> To do:
If a line in the entries below contains "computer", copy it.

====== Data shown

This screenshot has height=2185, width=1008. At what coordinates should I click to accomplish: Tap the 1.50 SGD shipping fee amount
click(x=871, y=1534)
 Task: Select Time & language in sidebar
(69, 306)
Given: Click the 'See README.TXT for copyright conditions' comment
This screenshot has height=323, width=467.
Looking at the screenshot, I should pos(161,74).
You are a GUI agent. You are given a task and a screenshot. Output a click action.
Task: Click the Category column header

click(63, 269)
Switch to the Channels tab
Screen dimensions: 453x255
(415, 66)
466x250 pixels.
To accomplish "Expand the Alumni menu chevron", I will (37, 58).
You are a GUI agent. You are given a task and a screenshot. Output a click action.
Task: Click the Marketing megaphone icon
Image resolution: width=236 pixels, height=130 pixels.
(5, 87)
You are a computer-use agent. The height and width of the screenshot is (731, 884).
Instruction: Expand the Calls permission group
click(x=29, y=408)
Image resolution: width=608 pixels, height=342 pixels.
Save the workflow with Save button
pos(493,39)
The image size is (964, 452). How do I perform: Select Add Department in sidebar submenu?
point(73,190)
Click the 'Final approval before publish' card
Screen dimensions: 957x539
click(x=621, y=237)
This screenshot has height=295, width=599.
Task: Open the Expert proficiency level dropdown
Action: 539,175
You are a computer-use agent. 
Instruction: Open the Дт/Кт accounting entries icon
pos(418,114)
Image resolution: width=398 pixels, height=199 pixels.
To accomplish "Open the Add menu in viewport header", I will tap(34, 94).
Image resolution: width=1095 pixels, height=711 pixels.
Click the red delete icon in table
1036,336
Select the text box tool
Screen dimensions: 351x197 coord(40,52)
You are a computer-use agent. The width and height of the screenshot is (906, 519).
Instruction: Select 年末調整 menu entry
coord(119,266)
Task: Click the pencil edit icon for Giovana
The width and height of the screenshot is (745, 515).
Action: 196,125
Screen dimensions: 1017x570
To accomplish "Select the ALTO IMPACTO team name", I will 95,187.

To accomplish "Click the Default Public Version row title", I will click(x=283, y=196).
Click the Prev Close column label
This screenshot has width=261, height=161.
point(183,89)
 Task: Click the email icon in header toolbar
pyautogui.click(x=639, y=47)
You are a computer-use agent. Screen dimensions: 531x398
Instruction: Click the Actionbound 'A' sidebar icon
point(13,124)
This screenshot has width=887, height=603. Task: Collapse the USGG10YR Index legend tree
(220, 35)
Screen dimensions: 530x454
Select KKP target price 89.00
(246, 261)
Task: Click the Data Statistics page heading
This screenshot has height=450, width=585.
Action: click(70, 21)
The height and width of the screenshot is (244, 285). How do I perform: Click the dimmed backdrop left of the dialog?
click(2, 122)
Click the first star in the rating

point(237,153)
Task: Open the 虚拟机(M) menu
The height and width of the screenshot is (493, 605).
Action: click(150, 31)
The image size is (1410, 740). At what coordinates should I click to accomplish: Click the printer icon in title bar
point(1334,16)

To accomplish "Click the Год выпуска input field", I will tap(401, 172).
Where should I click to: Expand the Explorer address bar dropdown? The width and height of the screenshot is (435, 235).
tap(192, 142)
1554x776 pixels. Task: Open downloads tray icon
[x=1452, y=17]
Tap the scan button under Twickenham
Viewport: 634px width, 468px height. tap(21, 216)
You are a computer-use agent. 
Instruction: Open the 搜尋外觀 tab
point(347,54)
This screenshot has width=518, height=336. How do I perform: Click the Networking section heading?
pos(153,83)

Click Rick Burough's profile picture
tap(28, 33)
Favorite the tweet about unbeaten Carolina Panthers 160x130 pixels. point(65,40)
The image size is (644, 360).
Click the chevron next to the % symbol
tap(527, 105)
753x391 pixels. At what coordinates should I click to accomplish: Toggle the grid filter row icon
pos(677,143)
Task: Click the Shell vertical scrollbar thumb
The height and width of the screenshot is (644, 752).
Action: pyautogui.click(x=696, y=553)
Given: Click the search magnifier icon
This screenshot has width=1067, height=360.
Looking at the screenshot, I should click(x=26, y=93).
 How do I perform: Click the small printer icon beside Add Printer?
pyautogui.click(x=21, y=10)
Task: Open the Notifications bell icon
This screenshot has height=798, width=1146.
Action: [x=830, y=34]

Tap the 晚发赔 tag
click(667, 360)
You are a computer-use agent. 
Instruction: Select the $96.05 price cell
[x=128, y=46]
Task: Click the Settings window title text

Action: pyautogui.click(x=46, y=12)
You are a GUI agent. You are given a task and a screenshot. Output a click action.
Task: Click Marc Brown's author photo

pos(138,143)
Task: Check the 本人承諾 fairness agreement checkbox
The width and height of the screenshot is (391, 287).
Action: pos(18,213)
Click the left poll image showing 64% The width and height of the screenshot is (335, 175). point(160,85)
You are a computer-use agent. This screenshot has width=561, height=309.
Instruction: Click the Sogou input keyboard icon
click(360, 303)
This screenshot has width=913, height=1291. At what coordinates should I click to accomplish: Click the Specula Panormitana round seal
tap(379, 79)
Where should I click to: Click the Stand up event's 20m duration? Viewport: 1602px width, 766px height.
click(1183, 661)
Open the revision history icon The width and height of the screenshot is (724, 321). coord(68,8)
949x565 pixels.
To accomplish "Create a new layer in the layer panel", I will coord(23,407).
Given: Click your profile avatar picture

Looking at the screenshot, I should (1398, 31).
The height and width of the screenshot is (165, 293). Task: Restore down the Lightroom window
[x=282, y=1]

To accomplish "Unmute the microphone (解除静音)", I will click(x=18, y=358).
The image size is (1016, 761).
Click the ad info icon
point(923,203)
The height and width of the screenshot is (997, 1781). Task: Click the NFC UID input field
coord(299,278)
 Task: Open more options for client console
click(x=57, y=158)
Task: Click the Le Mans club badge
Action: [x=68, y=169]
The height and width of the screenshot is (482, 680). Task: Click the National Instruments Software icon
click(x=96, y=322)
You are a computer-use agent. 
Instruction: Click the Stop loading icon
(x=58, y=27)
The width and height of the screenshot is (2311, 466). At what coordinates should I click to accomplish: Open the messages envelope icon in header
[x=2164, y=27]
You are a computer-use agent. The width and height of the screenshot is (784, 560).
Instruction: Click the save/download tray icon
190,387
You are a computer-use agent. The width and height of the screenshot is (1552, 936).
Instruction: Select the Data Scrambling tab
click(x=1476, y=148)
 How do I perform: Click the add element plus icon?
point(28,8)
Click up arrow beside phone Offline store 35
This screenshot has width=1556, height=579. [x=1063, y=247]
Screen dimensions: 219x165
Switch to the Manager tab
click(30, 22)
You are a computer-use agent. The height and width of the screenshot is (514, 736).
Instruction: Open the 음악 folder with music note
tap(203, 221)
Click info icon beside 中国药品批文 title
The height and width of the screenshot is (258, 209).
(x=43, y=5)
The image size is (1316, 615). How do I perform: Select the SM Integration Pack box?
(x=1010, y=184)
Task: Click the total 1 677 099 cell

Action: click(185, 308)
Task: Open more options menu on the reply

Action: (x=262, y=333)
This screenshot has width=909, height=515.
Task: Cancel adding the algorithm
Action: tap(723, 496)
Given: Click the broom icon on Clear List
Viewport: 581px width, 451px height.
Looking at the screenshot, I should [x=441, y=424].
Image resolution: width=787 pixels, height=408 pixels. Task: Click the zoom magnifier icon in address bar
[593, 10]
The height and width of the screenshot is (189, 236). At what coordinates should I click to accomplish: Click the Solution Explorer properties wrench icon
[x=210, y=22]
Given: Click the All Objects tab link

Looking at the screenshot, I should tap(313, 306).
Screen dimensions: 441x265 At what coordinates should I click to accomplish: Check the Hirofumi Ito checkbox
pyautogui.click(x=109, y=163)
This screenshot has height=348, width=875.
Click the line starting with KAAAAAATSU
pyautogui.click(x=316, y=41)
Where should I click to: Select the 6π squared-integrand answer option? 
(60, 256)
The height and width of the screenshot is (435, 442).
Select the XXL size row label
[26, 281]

============

> Result for this exercise:
You are a computer-use agent. The height and width of the screenshot is (731, 884).
You are a computer-use agent. 
You are a computer-use agent. The width and height of the screenshot is (906, 519).
You are a computer-use agent. Screen dimensions: 531x398
You are a computer-use agent. 
You are a computer-use agent. 
You are a computer-use agent. This screenshot has width=561, height=309.
You are a computer-use agent. 
You are a computer-use agent. The width and height of the screenshot is (784, 560).
You are a computer-use agent. The width and height of the screenshot is (1552, 936).
You are a computer-use agent. The height and width of the screenshot is (514, 736).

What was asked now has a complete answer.